Кира такая же. Разве что глаза темнее моих и грудь больше. Даже рост примерно одинаковый. Конечно, если присмотреться, то мы не близнецы: мой нос чуть шире, а губы Киры тоньше, но в общем и целом мы одинаковые.
Сестра, надо же… удивительно. Думать о ней было странно, а видеть своими глазами — поразительно.
Мы обе Киры, обе дочери своего отца, но что еще в нас общего, кроме половины набора ДНК и внешности? И есть ли что-то вообще?
Мужик, ждавший ее, а напавший на меня, странно дергается в сторону сестры, а она отшатывается. Кажется, она ничего вокруг не замечает, а в глазах настоящий хоровод самых разных эмоций. И она бы наверняка сбежала — я уверена в этом, но что-то мешает.
Страх? Паника? Неверие? Наверняка. Кира сжимает в руке связку ключей так сильно, сжимает в кулаке, будто хочет сок выдавить, что я на расстоянии ощущаю, как острые грани впиваются в ее кожу. Уверена, сейчас ей очень больно, только замечает ли она это? Понимает ли, что добровольно калечит саму себя?
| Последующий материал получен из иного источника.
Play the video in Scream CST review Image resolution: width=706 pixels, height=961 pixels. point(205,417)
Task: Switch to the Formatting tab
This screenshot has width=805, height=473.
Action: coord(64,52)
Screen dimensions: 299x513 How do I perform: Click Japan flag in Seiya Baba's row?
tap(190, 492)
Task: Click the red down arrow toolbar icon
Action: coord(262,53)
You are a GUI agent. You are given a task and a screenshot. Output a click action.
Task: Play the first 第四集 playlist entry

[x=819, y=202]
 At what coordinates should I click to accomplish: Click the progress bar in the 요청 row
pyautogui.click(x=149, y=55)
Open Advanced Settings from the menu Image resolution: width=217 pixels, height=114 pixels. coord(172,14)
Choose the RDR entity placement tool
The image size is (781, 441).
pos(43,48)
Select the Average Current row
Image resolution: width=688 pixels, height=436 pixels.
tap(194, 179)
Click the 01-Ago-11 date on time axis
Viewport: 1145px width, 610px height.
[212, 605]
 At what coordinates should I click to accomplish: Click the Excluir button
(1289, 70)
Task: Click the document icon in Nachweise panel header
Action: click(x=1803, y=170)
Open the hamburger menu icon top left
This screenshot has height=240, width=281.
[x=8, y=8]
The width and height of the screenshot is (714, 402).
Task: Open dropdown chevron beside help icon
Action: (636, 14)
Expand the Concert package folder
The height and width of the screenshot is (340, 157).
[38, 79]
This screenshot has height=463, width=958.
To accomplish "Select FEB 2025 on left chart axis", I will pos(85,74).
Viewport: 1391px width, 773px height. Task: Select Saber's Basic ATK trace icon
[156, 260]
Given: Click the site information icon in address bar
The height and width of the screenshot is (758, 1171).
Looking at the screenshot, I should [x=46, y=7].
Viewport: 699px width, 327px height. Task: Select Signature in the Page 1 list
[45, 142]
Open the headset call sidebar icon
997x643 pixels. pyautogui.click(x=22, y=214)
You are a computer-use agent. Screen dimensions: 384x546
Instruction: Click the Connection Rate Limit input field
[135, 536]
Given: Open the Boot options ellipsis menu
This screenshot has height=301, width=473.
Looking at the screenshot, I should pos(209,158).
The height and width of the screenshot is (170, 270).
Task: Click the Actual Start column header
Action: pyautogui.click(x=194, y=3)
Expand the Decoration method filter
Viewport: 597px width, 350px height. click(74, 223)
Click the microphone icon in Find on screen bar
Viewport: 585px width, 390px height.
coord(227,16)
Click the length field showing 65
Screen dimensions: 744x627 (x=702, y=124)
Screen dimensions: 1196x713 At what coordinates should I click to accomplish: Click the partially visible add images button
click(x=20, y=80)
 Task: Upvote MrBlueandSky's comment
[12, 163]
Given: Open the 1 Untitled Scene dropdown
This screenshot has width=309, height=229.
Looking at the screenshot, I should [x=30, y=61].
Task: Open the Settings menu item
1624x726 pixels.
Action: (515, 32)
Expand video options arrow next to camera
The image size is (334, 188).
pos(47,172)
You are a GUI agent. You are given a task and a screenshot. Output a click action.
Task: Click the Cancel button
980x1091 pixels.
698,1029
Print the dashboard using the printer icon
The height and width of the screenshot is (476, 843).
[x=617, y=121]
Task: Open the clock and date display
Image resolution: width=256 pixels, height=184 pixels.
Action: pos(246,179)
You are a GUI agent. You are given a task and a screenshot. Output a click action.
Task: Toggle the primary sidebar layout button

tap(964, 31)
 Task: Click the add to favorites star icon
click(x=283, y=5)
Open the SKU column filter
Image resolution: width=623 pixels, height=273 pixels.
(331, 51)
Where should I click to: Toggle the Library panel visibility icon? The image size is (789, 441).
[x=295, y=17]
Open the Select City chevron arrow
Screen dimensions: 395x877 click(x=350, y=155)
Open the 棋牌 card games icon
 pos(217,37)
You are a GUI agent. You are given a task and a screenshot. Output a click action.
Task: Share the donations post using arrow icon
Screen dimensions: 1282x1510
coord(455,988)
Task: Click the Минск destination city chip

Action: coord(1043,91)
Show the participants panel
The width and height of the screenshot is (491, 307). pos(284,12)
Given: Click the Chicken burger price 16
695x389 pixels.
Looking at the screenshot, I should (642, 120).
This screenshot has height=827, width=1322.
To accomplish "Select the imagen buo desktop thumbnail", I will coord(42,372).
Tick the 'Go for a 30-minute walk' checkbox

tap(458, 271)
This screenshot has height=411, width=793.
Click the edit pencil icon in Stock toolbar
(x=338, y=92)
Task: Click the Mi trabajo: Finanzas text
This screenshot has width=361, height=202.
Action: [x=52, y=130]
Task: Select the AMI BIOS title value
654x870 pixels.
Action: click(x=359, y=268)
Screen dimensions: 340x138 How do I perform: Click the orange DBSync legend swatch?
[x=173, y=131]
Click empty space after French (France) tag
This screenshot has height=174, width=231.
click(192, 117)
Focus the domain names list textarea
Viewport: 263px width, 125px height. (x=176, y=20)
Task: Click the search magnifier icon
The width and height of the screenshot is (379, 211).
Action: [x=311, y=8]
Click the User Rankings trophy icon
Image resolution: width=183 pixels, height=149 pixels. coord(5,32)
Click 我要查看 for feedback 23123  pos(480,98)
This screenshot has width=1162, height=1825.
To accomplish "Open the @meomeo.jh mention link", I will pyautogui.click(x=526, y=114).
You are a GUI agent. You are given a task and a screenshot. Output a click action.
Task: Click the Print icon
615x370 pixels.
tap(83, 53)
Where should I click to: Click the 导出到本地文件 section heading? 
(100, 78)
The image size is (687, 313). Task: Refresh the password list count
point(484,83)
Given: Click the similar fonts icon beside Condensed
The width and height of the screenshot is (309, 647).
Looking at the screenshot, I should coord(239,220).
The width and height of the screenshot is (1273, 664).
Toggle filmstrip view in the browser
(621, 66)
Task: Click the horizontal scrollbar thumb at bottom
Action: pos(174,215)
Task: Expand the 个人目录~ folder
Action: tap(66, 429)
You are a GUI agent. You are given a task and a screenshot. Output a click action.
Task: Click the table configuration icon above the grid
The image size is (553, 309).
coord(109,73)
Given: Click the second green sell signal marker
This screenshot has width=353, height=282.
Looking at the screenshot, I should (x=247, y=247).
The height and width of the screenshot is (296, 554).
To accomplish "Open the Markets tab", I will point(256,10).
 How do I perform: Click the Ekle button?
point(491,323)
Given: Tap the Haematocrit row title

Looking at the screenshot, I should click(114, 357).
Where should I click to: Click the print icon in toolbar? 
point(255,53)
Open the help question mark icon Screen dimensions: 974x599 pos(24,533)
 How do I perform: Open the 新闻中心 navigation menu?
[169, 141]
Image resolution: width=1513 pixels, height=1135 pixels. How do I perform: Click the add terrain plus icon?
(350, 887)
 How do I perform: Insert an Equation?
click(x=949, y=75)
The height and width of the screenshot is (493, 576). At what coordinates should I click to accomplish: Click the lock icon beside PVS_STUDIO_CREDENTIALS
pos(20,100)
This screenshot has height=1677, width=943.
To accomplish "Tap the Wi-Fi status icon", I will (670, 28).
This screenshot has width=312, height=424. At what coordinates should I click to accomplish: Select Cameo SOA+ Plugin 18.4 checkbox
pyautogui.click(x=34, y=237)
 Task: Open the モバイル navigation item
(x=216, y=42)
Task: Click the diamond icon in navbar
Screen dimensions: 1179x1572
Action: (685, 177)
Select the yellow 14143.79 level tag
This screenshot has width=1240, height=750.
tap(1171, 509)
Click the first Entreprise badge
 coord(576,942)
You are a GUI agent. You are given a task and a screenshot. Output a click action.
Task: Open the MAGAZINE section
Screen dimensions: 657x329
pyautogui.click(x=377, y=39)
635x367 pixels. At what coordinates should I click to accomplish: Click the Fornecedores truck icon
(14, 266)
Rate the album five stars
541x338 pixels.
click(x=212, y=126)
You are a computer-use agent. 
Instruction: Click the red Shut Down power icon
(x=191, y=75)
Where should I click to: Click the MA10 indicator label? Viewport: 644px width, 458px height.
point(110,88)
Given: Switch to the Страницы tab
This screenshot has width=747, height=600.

Руслан умнее меня не только потому, что взрослее и опытнее. Он просто умный, а еще мужчина и понимает своего собрата лучше: хватает его за плечо, резко разворачивает к себе и бьет точно в челюсть.
Молниеносный выпад, бросок — очень точный и очень хищный. Мужик издает странный булькающий звук и оседает на пол. Падает кулем прямо Руслану под ноги. Толпа наблюдателей ахает, кажется, восхищенно. Того и гляди, сейчас начнут подбадривать и скандировать речевки.
— Готов. — Рус морщится, потирает костяшки на руке, а я пугаюсь, что вот только что на наших глазах произошло убийство.
Но Руслан на удивление спокоен. Переступает через свою жертву, уверяет, что он жить точно будет и смотрит на меня вопросительно.
Я удивительным образом понимаю его без слов. Едва заметно киваю: да, я в порядке.
И никто из нас не обращает внимания на разновозгласный отклик толпы соседей. Те толкутся, невольно выстроившись вокруг Киры, заглядывают в квартиру в поисках поводов для сплетен и долгих обсуждений. Чего б не пялиться на нас, когда бесплатное цирковое представление разыгрывается прямо под их любопытными носами? Им только попкорна не хватает да удобных кресел под попами.
Время замирает в узкой прихожей, чтобы вскоре понестись вскачь.
Руслан теряет терпение — меня и саму начинает раздражать это прицельное внимание чужих людей — и матом, очень убедительно и витиевато выпроваживает всех и каждого. Похоже, здесь понимают этот язык лучше остальных.
Толпа соседей редеет, и через пару мгновений их будто корова языком слизывает. Шаркают ногами, хлопают дверьми, переговариваются, но все звуки в итоге стихают.
Остаемся мы с Русланом, вырубленный мужик и Кира-Виолетта.
Сестра явно в шоке: почти ни на что не реагирует и, кажется, даже не понимает, что вокруг нее происходит. Она смотрит только на пол и что-то тихо-тихо говорит.
И я вдруг думаю: хорошо, что этот человек первой схватил меня. Слишком плохие вещи он говорил, слишком безумным казался.